Created by Anett Szabo, last modified by Gustaf Neumann 13 Feb 2009, at 09:37 AM
Declarative languages can be very powerful and reliable, but sometimes
it is easier to think about things procedurally. One way to do this is
by using a procedural language in the database client. For example,
with AOLserver we generally program in Tcl, a procedural language, and
read the results of SQL queries. For example, in the /news module of
the ArsDigita Community System, we want to
- query for the current news
- loop through the rows that come back and display one line for each
row (with a link to a page that will show the full story)
- for the first three rows, see if the news story is very short. If
so, just display it on this page
The words above that should give a SQL programmer pause are in the last
bullet item:
if and
for the first three rows. There are
no clean ways in standard SQL to say "do this just for the first N rows"

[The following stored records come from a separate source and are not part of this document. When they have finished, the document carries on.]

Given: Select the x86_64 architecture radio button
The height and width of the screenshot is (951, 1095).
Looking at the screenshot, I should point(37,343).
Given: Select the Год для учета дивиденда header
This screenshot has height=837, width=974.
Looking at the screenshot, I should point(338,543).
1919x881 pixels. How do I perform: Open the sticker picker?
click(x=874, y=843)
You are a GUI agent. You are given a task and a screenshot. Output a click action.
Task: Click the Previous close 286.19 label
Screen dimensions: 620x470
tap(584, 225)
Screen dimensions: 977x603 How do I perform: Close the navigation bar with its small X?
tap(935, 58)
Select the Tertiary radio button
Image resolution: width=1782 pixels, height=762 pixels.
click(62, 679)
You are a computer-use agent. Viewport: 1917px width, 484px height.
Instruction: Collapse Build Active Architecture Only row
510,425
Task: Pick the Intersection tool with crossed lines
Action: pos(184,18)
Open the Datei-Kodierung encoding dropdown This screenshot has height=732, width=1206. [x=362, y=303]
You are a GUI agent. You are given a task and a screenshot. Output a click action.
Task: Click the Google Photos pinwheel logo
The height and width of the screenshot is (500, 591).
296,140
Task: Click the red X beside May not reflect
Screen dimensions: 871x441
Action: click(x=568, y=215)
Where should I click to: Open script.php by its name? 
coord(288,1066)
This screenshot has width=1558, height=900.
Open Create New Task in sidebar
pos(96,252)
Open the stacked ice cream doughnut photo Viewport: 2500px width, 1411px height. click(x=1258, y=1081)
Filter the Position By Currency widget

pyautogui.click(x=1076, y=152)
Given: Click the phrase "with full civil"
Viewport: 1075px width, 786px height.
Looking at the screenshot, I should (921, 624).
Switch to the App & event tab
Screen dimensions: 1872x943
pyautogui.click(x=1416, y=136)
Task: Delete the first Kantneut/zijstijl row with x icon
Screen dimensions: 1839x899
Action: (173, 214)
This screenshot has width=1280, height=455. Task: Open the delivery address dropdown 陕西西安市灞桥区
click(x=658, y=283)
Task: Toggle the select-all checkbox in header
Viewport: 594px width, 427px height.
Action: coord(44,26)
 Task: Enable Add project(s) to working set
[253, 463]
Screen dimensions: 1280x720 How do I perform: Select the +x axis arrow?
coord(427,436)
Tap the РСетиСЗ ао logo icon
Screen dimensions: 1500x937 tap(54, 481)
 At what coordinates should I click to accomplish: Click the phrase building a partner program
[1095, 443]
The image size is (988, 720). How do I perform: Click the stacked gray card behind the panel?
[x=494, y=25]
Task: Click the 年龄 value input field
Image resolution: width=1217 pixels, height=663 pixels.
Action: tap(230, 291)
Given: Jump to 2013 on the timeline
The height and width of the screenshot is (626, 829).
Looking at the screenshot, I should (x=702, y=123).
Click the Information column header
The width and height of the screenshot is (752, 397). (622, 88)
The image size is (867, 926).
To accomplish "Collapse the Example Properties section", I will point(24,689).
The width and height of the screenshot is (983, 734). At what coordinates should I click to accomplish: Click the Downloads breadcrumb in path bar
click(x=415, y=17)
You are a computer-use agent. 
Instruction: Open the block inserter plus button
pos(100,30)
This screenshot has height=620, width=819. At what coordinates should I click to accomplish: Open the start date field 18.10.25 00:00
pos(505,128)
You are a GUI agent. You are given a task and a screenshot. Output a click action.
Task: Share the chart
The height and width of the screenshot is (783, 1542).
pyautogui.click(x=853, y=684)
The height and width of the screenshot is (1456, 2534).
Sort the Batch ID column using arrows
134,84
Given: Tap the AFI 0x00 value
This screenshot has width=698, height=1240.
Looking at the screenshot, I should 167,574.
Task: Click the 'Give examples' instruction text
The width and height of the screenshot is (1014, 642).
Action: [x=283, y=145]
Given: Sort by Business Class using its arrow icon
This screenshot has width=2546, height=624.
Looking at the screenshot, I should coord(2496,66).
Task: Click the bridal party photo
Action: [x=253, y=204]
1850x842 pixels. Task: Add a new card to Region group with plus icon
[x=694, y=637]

or "do something special for a particular row if its data match a
certain pattern".
Here's the AOLserver Tcl program. Note that depending on the contents
of an item in the news
table, the Tcl program may execute
an SQL query (to figure out if there are user comments on a short news
item).
set selection [ns_db select $db "select *
from news
where sysdate between release_date and expiration_date
and approved_p = 't'
order by release_date desc, creation_date desc"]
while { [ns_db getrow $db $selection] } {
set_variables_after_query
# we use the luxury of Tcl to format the date nicely
ns_write "<li>[util_AnsiDatetoPrettyDate $release_date]: "
if { $counter <= 3 && [string length $body] < 300 } {
# it is one of the top three items and it is rather short
# so, let's consider displaying it right here
# first, let's go back to Oracle to find out if there are any
# comments on this item
set n_comments [database_to_tcl_string $db_sub "select count(*) from general_comments where on_what_id = $news_id and on_which_table = 'news'"]
if { $n_comments > 0 } {
# there are some comments; just show the title
ns_write "<a href=\"item.tcl?news_id=$news_id\">$title</a>\n"
} else {
# let's show the whole news item
ns_write "$title\n<blockquote>\n[util_maybe_convert_to_html $body $html_p]\n"
if {[parameter::get -parameter SolicitCommentsP -default 1]} {
ns_write "<br><br>\n<A HREF=\"comment-add.tcl?news_id=$news_id\">comment</a>\n"
}
ns_write "</blockquote>\n"
}
} else {
ns_write "<a href=\"item.tcl?news_id=$news_id\">$title</a>\n"
}
}
Suppose that you have a million rows in your news table, you want five,
but you can only figure out which five with a bit of procedural logic.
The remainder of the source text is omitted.